* **WHAT NEEDS TO BE DONE**
Gather every line from the entries below that includes "gift".

* **PROVIDED INFORMATION**

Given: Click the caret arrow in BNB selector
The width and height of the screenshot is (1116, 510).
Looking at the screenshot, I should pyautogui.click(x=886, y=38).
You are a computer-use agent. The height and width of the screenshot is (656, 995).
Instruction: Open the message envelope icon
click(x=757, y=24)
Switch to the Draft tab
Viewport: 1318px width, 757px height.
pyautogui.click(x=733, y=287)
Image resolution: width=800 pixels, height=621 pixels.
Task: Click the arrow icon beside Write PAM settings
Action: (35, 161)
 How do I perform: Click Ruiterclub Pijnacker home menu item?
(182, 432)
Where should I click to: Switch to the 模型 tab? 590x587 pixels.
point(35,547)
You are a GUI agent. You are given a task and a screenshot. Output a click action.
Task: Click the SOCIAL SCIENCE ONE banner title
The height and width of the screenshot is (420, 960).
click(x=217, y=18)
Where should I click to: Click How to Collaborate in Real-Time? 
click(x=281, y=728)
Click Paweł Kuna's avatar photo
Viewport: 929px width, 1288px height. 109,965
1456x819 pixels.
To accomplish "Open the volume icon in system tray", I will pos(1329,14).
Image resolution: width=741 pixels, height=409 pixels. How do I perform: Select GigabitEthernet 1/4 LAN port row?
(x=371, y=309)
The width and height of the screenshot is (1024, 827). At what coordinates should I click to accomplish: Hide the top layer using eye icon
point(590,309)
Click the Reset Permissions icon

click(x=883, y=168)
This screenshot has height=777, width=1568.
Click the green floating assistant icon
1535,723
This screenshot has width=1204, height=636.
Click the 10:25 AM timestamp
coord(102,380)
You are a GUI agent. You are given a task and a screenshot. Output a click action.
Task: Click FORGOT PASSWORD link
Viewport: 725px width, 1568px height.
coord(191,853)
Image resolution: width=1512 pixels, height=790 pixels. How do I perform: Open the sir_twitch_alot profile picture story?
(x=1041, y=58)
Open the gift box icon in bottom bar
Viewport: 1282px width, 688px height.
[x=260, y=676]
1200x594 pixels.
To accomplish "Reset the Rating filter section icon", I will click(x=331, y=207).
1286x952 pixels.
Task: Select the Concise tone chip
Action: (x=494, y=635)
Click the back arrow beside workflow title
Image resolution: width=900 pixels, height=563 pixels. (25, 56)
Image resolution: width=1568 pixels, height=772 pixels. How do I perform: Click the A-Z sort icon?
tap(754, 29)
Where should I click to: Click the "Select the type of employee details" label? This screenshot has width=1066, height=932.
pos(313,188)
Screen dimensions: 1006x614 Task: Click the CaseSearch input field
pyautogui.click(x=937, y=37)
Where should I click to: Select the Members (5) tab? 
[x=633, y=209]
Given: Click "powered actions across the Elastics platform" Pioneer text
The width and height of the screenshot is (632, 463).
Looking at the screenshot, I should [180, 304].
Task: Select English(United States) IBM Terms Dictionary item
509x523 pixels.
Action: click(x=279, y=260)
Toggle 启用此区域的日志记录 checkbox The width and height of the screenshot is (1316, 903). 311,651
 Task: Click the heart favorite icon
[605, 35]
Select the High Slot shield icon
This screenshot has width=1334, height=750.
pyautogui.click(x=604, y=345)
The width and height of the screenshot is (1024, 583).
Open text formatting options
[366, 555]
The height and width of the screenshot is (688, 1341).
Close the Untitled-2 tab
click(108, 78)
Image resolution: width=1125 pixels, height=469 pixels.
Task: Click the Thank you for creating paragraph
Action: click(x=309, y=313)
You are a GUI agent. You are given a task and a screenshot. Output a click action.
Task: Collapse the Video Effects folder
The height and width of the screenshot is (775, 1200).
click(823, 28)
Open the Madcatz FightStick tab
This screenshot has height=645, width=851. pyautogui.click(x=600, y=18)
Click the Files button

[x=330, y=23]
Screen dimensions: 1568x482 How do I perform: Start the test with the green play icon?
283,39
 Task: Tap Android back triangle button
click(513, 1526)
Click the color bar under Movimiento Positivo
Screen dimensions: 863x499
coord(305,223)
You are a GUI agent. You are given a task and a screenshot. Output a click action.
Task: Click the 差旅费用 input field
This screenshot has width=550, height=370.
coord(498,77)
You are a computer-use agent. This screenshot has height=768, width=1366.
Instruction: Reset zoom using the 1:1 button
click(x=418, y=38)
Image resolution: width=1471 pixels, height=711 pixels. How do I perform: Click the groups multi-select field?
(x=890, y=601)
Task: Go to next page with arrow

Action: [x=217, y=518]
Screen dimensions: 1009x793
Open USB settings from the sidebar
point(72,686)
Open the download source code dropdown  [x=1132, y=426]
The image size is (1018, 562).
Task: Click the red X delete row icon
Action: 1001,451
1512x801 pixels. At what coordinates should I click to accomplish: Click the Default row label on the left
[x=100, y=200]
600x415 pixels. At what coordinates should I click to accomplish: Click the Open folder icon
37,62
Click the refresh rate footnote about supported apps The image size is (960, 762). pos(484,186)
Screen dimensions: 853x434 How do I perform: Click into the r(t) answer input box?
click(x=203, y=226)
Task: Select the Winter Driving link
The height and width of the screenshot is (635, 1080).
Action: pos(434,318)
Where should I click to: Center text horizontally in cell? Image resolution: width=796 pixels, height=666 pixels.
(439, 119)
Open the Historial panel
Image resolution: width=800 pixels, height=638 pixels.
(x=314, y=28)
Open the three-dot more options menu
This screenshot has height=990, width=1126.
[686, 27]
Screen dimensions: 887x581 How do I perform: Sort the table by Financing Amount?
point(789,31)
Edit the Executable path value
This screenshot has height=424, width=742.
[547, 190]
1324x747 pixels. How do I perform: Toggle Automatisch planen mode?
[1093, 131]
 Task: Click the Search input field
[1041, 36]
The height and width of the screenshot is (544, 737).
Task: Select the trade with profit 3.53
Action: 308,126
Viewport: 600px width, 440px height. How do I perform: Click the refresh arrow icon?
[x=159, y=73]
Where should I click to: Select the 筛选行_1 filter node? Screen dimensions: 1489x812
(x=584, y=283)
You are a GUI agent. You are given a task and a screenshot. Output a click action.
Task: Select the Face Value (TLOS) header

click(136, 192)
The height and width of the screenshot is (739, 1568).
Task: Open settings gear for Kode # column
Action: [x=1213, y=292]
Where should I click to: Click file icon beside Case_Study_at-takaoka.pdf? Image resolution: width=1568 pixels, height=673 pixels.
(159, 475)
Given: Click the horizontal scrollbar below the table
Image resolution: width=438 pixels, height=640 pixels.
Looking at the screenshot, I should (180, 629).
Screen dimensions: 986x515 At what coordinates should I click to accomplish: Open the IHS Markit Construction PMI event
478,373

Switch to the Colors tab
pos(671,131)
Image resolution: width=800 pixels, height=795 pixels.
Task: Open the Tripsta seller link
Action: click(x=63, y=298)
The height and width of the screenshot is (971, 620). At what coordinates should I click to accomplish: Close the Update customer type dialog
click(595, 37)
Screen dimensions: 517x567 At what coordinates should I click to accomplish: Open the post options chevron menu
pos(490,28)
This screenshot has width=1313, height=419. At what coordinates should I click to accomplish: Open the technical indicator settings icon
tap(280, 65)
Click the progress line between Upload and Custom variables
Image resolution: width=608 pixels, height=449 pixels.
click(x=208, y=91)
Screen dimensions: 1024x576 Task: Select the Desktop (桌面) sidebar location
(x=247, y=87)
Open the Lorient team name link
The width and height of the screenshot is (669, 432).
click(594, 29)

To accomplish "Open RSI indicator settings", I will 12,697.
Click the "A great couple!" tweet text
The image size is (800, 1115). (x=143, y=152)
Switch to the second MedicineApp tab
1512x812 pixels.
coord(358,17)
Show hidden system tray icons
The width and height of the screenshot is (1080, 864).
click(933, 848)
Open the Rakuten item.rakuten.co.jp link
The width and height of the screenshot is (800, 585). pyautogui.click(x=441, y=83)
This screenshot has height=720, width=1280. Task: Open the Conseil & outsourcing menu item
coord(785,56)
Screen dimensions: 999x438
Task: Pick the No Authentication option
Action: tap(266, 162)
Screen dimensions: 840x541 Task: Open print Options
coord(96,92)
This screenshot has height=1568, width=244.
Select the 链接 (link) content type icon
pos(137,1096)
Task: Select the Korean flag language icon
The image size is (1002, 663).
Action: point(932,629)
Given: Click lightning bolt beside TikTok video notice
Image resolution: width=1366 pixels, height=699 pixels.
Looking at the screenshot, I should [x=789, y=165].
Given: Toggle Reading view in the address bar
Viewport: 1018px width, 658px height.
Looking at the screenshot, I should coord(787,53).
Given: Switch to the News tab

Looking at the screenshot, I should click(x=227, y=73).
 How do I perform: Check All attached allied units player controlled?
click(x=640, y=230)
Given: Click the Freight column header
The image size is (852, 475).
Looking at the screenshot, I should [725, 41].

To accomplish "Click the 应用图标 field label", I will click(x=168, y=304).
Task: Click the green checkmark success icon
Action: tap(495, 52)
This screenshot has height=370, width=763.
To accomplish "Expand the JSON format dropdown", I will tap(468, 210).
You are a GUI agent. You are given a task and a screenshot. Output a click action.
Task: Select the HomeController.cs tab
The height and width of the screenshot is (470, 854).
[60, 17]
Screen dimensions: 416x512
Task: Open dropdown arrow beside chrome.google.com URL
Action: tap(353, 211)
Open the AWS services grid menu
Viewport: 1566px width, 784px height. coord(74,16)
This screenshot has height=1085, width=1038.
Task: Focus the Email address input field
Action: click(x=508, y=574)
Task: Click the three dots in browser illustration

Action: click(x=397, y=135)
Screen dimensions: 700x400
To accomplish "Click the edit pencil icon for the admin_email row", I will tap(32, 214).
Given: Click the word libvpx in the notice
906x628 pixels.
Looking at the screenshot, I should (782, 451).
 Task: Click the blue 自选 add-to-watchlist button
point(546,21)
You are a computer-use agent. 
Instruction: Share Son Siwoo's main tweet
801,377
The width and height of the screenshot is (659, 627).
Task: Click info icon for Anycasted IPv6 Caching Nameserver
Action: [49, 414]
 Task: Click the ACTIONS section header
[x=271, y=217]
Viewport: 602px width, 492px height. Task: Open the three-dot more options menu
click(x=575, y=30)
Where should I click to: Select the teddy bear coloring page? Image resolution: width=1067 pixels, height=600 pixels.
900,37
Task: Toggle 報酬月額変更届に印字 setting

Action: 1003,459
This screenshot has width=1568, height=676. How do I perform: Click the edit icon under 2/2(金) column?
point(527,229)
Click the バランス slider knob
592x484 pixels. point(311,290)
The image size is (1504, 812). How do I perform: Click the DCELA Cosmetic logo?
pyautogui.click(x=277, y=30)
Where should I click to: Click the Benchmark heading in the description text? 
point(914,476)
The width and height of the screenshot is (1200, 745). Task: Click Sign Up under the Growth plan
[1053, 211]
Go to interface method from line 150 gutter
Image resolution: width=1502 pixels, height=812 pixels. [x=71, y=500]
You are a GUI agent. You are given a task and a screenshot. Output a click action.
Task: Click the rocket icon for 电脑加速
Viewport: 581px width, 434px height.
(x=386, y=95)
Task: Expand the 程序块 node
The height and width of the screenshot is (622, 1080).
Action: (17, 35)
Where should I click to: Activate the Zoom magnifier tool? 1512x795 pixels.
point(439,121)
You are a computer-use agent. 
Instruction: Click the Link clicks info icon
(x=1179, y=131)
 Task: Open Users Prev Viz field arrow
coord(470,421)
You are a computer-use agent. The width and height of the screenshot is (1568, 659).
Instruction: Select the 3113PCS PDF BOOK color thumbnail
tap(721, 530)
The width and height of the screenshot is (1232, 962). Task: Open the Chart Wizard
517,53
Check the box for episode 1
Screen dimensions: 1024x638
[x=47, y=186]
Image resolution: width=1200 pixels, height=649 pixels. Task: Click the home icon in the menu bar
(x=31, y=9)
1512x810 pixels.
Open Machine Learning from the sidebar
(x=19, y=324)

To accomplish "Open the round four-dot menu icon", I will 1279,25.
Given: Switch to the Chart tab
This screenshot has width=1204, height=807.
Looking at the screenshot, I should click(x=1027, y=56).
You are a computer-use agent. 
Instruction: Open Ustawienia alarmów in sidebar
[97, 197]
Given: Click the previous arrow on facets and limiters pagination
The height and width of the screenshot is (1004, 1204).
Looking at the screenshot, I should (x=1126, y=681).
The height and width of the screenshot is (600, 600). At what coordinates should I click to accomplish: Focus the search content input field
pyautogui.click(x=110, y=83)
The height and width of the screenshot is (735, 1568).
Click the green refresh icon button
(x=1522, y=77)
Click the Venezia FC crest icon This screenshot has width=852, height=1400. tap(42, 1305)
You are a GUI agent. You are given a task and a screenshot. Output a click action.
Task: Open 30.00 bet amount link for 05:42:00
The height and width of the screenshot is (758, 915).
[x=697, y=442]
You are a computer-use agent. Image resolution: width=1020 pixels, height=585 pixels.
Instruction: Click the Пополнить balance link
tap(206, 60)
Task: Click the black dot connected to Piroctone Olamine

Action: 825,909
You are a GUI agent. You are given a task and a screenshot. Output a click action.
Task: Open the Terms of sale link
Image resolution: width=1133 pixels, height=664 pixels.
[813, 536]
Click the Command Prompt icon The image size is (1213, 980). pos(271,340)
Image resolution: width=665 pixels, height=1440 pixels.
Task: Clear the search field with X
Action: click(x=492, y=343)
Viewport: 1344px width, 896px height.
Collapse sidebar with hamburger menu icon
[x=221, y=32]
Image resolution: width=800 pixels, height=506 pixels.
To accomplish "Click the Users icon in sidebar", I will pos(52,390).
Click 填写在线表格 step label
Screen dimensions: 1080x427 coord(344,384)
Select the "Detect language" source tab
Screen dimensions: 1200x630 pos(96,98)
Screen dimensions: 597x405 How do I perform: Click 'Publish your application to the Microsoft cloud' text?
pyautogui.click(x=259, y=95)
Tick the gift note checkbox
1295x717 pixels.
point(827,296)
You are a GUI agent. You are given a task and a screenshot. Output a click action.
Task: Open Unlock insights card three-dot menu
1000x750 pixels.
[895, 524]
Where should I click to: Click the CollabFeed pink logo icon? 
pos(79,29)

* **RESULT OF THE TASK**
Open the gift box icon in bottom bar
Tick the gift note checkbox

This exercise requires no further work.